# Just Got Home With My New 5th Wheel!



## forceten (Nov 14, 2008)

Just stepped in the door about 2 hours ago with my new toy hauler roo! Was 1,700 miles of driving round trip and made it in 3 days. From NJ to lakeshore and back again. Ain't gonna be no pictures or anything till I recoup a bit









I have to say, was a hard trip to make but was very worth it to buy from lakeshore! Was worth it to do the walk through in person. A few little issues that they fixed same day for me. Also installed a 5th hitch and brake controller for cost for me. Threw in scotch guarding for half price as well. Bought from Cheryl since she had the last 5th wheel for sale and not marci.

And boy do I love the outback!! The walkthrough was about 3 hours and I think i know how to do everything.

I do have a bunch more questions for you guys past what ya guys already answered. Will make other posts about em.

My first question though maybe somebody can answer here - how can I shut off the battery so it doesn't drain? I flip the breakers down by the front door but the radio still has power and also the CM detector. Do I have to pull the stick fuses out? Or disconnect the battery all together?


----------



## rdvholtwood (Sep 18, 2008)

Congratulations on your new Outback - I wish you the best of luck! So your from NJ? whereabouts? That must have been some trip, but, from the sounds of it, well worth it!!

The battery question is a good one - what I've heard others do is install a disconnect switch. As I am new to having a TT, I will let someone else discuss battery drain.

Again Best of Luck!!


----------



## Joonbee (Jan 18, 2008)

Pull the negative wire off the battery. Should be held on with wing nut.

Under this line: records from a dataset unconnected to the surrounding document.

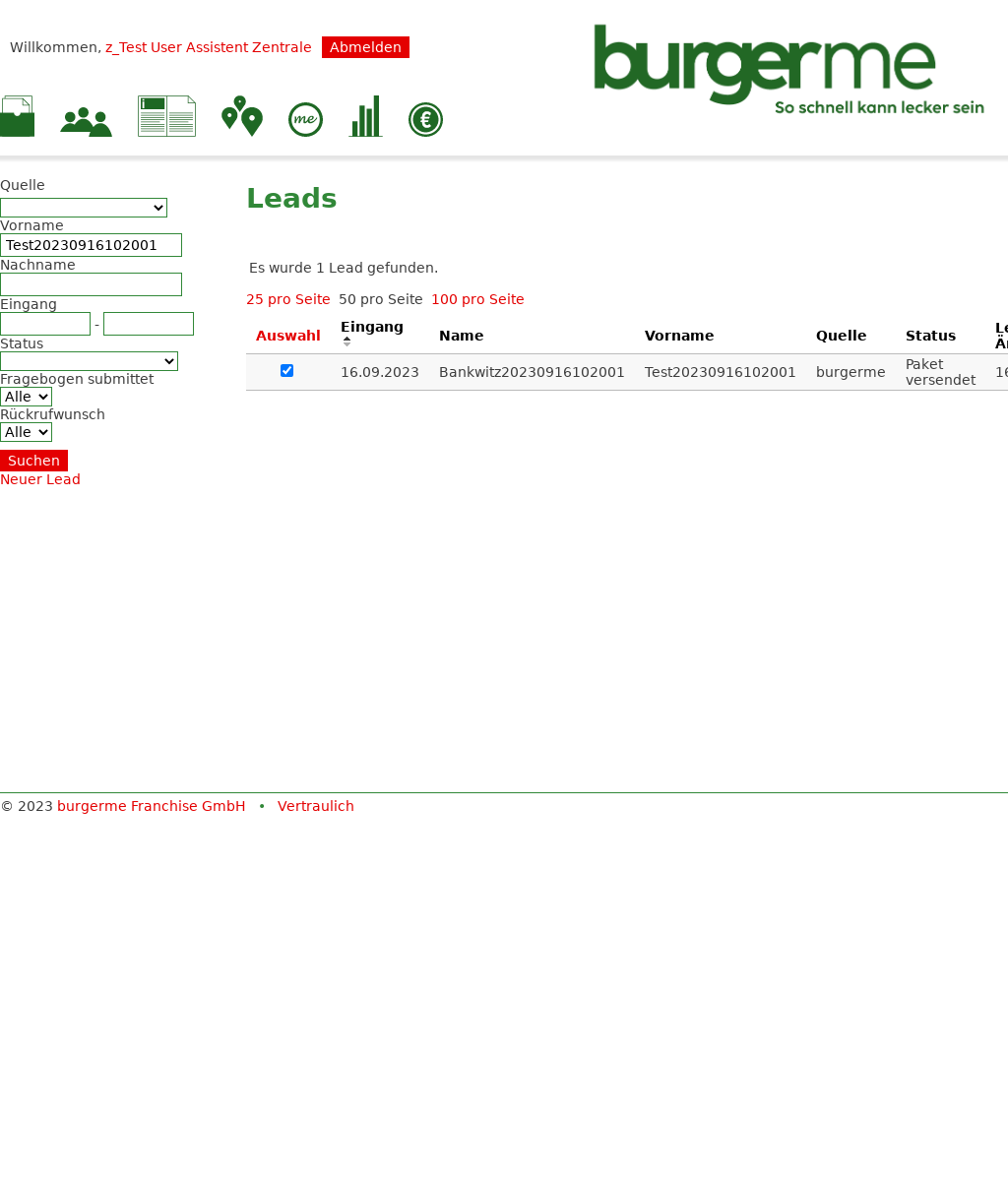The width and height of the screenshot is (1008, 1181).
Task: Open the Rückrufwunsch dropdown
Action: 27,432
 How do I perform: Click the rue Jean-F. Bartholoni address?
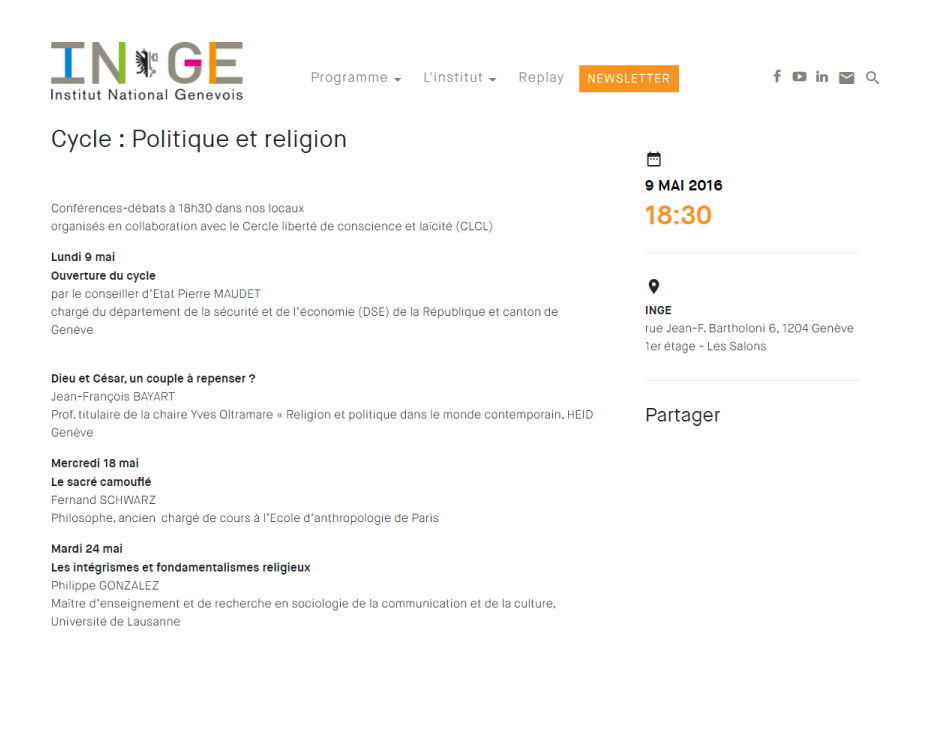[749, 328]
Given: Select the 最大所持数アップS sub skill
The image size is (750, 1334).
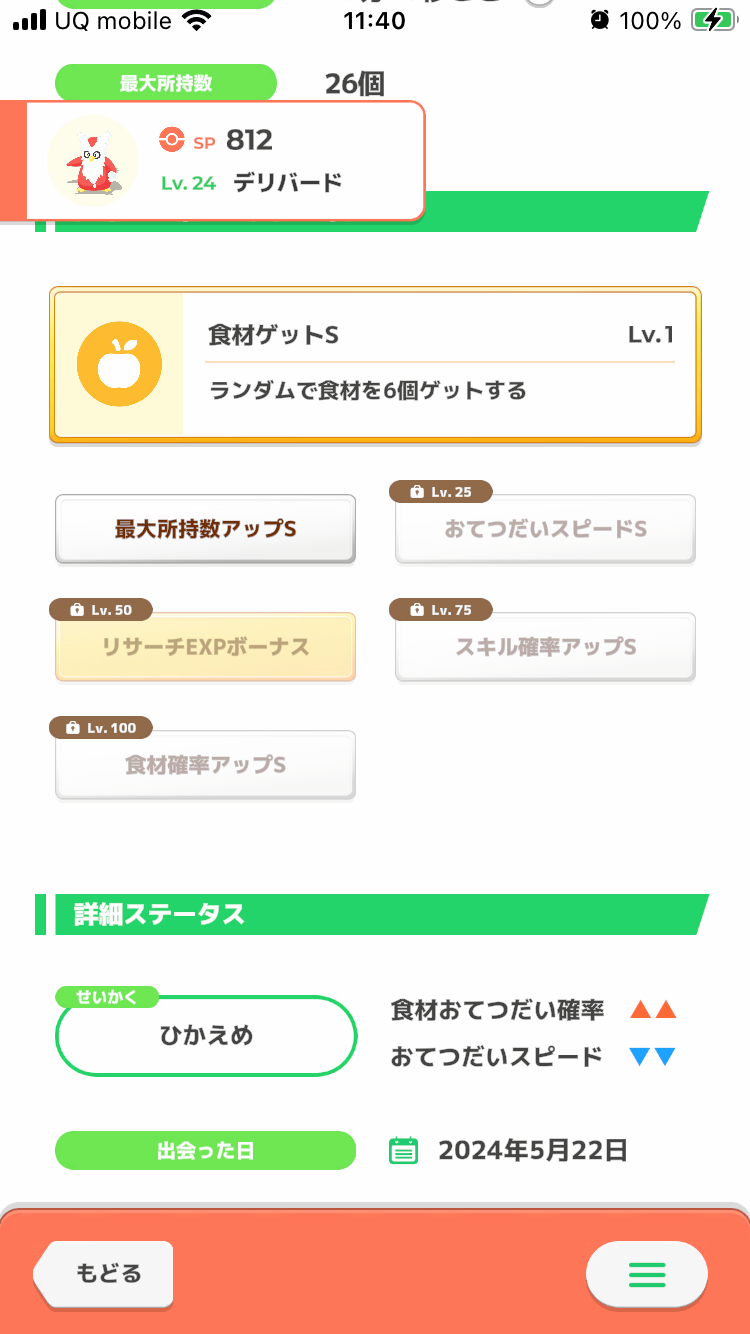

Congrats on the new 5er. Enjoy!!


----------



## mmblantz (Jul 1, 2007)

X2 on undoing the bettery cables. Thats the quickest way until you can get a disconnect switch.---Mike


----------



## OutbackPM (Sep 14, 2005)

forceten said:


> My first question though maybe somebody can answer here - how can I shut off the battery so it doesn't drain? I flip the breakers down by the front door but the radio still has power and also the CM detector. Do I have to pull the stick fuses out? Or disconnect the battery all together?


 Congrats on the new trailer and successful drive home.

For now undo the cable as others have said but get a discnnect switch to make it easier in the future. If you leave it on its about 2 weeks before it goes flat enough for the propane dector to start giving off a warning even though there is no propane. That device take alot of current and you can only diconnect from the battery to turn it off.

Good luck and enjoy the camper


----------



## forceten (Nov 14, 2008)

Thanks guys, felt good to sleep last night for 8 hours! much needed!

Ahhh so many projects and things to buy for the new ROO! Almost like buying a new house!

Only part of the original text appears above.